Required action → One exact copy of the listing is needed. It should contain no pictures.

□ □ □ □

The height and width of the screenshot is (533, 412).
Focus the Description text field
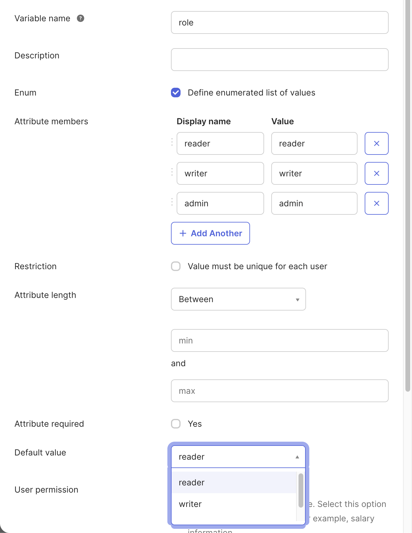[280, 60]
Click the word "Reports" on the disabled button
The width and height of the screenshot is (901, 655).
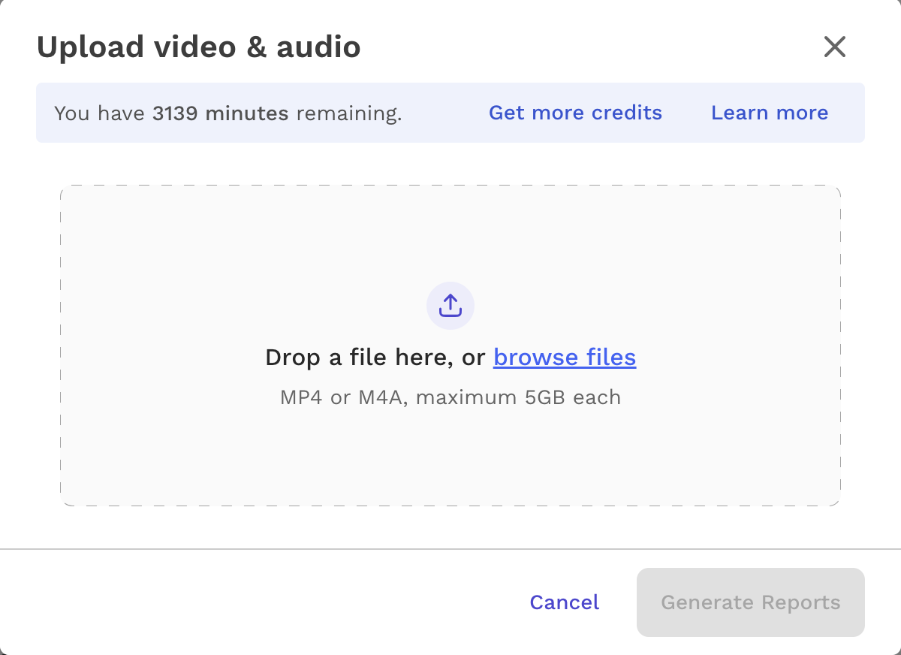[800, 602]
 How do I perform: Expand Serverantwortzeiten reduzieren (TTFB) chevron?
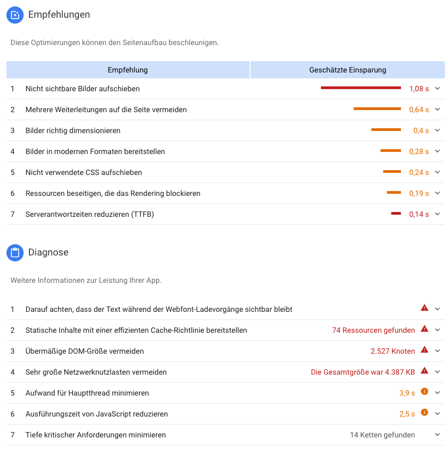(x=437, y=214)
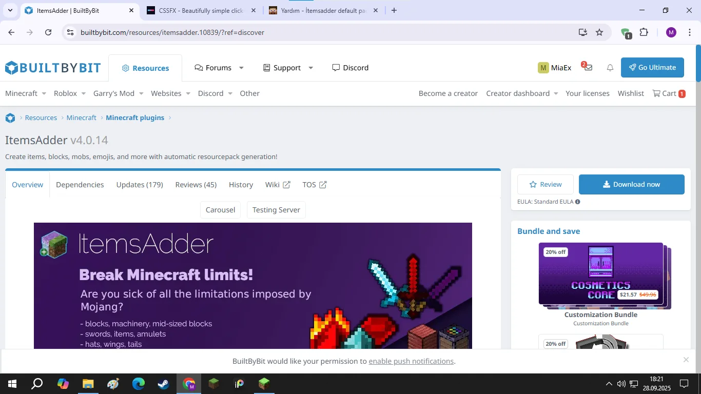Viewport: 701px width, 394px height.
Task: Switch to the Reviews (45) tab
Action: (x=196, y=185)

□ □ □ □

Reply to the task →
The height and width of the screenshot is (533, 412).
Focus the Description text field
[280, 60]
Click the word "Reports" on the disabled button
The width and height of the screenshot is (901, 655).
[800, 602]
 How do I perform: Expand Serverantwortzeiten reduzieren (TTFB) chevron?
(x=437, y=214)
Viewport: 701px width, 394px height.
Task: Switch to the Reviews (45) tab
Action: (x=196, y=185)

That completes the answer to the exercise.